Hayatın bin bir yüzü

Avram VENTURA Köşe Yazısı
20 Haziran 2018 Çarşamba

Bize görünen ne çok yüzü var hayatın!

Doğanın sürekli değişen yüzü gibi… Güneşli, sağanak yağışlı, sıcak, soğuk, kar içinde bembeyaz, yeşilin sonsuz tonlarıyla, gelin gibi açılmış çiçekleriyle… Her an bir başka yüzünü görebiliyoruz.

Hayatımız da öyle işte!

En mutlu olduğumuz anda, mutsuzluk sinsi bir düşman gibi pusuda beklemektedir. Sağlığımızdan bir sorunumuz, yaşantımızdan bir yakınmamız yokken, bedenimize yapışan herhangi bir hastalık, beklenmeyen bir anda, serseri bir kurşun gibi bizi vurabiliyor. Bunlara karşın tüm umutlarımızın yıkıldığını sanırken, olumlu bir ileti yaşama sıkıca sarılmamızı sağlayabiliyor. Değil bir ömür boyu, anlık süreler içinde bile, hayatın değişik yüzlerini görebiliyoruz.

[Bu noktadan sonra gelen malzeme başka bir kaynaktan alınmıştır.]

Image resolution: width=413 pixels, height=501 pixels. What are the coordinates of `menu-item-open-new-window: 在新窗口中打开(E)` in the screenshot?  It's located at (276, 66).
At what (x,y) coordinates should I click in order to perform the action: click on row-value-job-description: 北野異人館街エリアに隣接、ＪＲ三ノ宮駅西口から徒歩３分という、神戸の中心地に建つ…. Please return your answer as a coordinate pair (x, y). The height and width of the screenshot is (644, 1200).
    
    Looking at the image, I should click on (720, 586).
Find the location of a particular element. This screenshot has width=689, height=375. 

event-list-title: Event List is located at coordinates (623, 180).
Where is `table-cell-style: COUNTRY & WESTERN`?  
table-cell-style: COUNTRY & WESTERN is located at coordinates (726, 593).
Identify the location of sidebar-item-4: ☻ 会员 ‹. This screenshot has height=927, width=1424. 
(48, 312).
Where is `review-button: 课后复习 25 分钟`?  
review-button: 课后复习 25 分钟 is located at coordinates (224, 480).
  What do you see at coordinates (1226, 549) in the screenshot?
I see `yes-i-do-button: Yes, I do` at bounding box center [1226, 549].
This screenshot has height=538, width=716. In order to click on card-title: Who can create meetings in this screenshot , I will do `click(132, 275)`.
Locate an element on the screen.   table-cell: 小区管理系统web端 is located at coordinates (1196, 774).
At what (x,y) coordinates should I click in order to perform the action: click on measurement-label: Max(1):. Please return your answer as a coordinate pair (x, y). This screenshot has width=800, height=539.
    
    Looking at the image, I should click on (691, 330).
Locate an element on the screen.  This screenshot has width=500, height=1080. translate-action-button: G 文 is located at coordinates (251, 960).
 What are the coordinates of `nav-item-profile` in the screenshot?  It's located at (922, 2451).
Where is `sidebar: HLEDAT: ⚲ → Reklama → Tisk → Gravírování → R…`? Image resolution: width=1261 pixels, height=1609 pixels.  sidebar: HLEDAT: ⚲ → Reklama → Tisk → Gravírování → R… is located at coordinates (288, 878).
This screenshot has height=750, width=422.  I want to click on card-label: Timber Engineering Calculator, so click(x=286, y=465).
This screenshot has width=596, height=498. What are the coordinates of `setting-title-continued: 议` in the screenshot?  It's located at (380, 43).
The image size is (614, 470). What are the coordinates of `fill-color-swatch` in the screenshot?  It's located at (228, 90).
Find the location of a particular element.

Kuşkusuz yeni bir şey söylemiyorum; bunları hepimiz biliyoruz, yaşıyoruz. Sözü dolandırmadan şuraya getirmek istiyorum: Bu gerçekleri biliyor olmamıza karşın, her birimizin hayata olan yaklaşımı tümüyle farklı oluyor. Kimimiz her şeyi olduğu gibi kabulleniyor, gelişen olaylara ve çevremizdeki insanlara olumlu bir gözle bakıyoruz. Kimimiz de tam tersine, hiçbir gerekçemiz olmasa da fırsatını bulduğumuzda her şeyden yakınıyoruz. Böylece tüm olumsuzlukları bir mıknatıs gibi üstümüze çekiyoruz. Oysaki değiştirebileceklerimiz için bir çaba harcamamız gerekirken, bizim dışımızda gelişen ve bizi etkileyen olaylar karşısında yakınmamıza ne demeli, bilmiyorum.

Özellikle tasavvufta ve kimi felsefi öğretilerde yer alan bir kavramı anımsatmak istiyorum: “Ölmeden önce ölmek.”

Nedir bu kavram?

Kısaca şöyle açıklayabiliriz:

Yaşantımızı yönlendiren iki etmenden söz edebiliriz: Korkularımız ve tutkularımız. Her ikisinin de bir sınırı olmadığı gibi, bir ömür boyu onların egemenliği altında kıskıvrak bağlı kalıyoruz. Bunlar hayatımızın her aşamasında bizi derinden etkiliyor. Dolayısıyla mutsuzluğumuzu da sürekli körüklüyorlar. Oysaki bir ölünün ne arzuları ne de tutkuları vardır. İşte insan yaşarken bir ölü gibi bunlardan arınabildiği anda, ölmeden önce ölmüştür. Bu şekilde gerçek ölüm kapısını çalana kadar, hayatı daha güzel, daha anlamlı ve daha mutlu geçirmiş olacaktır.

Ursula K. Leguin, Mülksüzler romanında şöyle diyor:

“Eğer bir şeyi bütün olarak görebilirsen, hep güzelmiş gibi görünür. Gezegenler, yaşamlar… Ama yakından bakıldığında, bir dünya yalnızca toz ve kayadan oluşur. Günden güne yaşam daha da zorlaşır, yorulursun, ritmi kaçırırsın. Uzaklığı ararsın, ara vermeyi. Dünyanın ne kadar güzel olduğunu görmenin yolu, onu ay gibi görmekten geçiyor. Yaşamın ne güzel olduğunu görmenin yolu, ölümün bakış açısından bakmaktan geçiyor.”

Ölümün bakış açısından baktığımızda, artık yitirecek bir şeyimiz kalmamış, tutkularımızdan arınmış, korkularımızı aşmışızdır. Böylece hayatı daha güzel göreceğimiz kuşkusuzdur.